Repeat word for word the opening stretch of the entries, from the first line through the line containing "Given: Enable the 替换文档颜色 checkbox".

::::::::

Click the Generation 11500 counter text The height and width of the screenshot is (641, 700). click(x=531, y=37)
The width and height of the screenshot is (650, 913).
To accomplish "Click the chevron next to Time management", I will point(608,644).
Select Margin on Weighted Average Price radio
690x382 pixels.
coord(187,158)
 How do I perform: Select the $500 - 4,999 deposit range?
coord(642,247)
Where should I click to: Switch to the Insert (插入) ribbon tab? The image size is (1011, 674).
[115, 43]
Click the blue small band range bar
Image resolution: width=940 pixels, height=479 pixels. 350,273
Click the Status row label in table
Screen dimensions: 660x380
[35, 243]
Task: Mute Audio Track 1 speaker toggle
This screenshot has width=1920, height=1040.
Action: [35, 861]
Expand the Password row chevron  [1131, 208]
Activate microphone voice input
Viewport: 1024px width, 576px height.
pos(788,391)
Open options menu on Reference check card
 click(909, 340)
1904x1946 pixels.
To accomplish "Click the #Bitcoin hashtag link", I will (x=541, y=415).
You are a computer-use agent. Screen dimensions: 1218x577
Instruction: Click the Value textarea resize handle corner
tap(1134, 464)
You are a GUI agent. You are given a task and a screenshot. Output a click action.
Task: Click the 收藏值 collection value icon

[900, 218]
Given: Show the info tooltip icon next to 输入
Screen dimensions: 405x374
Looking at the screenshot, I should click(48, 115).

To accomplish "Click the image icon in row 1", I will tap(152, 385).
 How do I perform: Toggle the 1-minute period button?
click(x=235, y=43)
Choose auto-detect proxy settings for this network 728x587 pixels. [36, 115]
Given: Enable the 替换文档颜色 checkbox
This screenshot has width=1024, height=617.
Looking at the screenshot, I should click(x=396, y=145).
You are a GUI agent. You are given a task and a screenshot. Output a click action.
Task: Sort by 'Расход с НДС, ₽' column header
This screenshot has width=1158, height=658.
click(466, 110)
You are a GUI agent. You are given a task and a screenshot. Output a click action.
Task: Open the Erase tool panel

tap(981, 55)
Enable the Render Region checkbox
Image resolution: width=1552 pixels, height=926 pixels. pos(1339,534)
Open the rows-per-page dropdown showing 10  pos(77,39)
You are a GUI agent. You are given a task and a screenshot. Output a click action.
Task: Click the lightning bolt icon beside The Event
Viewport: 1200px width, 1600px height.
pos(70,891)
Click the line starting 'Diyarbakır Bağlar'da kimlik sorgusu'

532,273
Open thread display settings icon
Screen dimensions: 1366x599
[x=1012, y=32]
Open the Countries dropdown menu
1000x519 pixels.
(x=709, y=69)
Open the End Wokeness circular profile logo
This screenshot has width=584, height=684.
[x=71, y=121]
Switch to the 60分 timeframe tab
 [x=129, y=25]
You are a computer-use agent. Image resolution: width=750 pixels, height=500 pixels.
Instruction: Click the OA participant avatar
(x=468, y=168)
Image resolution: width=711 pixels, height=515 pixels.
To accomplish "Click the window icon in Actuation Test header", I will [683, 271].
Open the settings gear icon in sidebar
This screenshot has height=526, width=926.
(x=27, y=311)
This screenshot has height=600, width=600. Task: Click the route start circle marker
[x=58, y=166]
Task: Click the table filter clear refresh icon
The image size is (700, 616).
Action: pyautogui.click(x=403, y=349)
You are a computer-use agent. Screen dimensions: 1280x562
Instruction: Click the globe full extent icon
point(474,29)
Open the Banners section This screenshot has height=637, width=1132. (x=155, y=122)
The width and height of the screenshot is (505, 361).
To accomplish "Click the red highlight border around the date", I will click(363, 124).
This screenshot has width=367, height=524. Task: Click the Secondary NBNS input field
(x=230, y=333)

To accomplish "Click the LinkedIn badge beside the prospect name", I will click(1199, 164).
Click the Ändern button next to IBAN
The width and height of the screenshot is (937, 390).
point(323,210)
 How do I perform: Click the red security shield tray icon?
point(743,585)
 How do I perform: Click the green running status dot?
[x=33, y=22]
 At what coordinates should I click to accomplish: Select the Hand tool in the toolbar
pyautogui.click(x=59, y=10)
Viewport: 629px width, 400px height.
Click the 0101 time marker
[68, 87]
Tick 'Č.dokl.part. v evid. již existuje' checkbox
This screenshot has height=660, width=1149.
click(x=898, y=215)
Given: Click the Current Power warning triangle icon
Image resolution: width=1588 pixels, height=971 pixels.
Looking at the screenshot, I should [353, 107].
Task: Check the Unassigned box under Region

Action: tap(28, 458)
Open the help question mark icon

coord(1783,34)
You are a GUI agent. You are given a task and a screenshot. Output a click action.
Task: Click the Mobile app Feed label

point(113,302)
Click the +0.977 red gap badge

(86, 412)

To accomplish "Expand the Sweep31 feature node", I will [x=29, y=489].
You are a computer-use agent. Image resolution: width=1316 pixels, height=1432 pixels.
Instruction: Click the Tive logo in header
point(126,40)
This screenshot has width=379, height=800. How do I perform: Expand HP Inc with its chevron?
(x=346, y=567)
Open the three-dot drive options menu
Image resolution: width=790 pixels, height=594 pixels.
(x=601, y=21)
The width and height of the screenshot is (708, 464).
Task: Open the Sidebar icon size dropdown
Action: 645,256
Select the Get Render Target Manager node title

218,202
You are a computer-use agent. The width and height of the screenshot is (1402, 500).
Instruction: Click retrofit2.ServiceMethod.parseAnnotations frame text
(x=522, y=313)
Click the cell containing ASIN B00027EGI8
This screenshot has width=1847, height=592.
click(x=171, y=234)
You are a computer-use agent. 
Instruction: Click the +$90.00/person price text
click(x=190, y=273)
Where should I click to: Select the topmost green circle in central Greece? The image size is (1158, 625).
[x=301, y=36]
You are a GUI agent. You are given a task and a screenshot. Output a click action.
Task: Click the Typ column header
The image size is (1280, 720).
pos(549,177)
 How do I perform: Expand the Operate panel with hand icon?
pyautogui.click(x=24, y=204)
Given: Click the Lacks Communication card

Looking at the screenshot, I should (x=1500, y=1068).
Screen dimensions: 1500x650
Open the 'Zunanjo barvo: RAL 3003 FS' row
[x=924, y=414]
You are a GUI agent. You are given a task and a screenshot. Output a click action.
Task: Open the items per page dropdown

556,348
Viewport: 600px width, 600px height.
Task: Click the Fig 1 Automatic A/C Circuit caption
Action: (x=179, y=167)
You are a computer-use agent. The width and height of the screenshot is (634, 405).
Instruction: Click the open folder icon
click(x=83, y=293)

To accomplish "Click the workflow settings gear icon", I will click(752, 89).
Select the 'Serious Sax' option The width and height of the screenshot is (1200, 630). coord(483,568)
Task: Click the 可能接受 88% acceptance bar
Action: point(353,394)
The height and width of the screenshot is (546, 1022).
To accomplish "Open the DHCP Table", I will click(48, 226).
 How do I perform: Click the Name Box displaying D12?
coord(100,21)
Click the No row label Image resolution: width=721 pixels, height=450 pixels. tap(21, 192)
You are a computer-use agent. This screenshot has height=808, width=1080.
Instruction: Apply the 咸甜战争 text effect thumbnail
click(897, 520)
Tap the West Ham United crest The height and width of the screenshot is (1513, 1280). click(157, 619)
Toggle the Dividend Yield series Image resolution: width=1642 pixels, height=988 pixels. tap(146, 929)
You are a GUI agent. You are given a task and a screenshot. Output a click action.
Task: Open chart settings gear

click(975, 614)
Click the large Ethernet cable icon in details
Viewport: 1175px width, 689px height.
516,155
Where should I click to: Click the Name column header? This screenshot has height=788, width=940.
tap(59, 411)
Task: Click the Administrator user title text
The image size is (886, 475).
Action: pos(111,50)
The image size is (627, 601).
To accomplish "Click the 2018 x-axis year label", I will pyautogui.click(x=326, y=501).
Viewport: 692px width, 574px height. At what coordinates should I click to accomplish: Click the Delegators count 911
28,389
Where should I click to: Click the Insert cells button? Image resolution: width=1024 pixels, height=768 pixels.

::::::::

● **OUTPUT FOR THIS TASK**:
Click the Generation 11500 counter text The height and width of the screenshot is (641, 700). click(x=531, y=37)
The width and height of the screenshot is (650, 913).
To accomplish "Click the chevron next to Time management", I will point(608,644).
Select Margin on Weighted Average Price radio
690x382 pixels.
coord(187,158)
 How do I perform: Select the $500 - 4,999 deposit range?
coord(642,247)
Where should I click to: Switch to the Insert (插入) ribbon tab? The image size is (1011, 674).
[115, 43]
Click the blue small band range bar
Image resolution: width=940 pixels, height=479 pixels. 350,273
Click the Status row label in table
Screen dimensions: 660x380
[35, 243]
Task: Mute Audio Track 1 speaker toggle
This screenshot has width=1920, height=1040.
Action: [35, 861]
Expand the Password row chevron  [1131, 208]
Activate microphone voice input
Viewport: 1024px width, 576px height.
pos(788,391)
Open options menu on Reference check card
 click(909, 340)
1904x1946 pixels.
To accomplish "Click the #Bitcoin hashtag link", I will (x=541, y=415).
You are a computer-use agent. Screen dimensions: 1218x577
Instruction: Click the Value textarea resize handle corner
tap(1134, 464)
You are a GUI agent. You are given a task and a screenshot. Output a click action.
Task: Click the 收藏值 collection value icon

[900, 218]
Given: Show the info tooltip icon next to 输入
Screen dimensions: 405x374
Looking at the screenshot, I should click(48, 115).

To accomplish "Click the image icon in row 1", I will tap(152, 385).
 How do I perform: Toggle the 1-minute period button?
click(x=235, y=43)
Choose auto-detect proxy settings for this network 728x587 pixels. [36, 115]
Given: Enable the 替换文档颜色 checkbox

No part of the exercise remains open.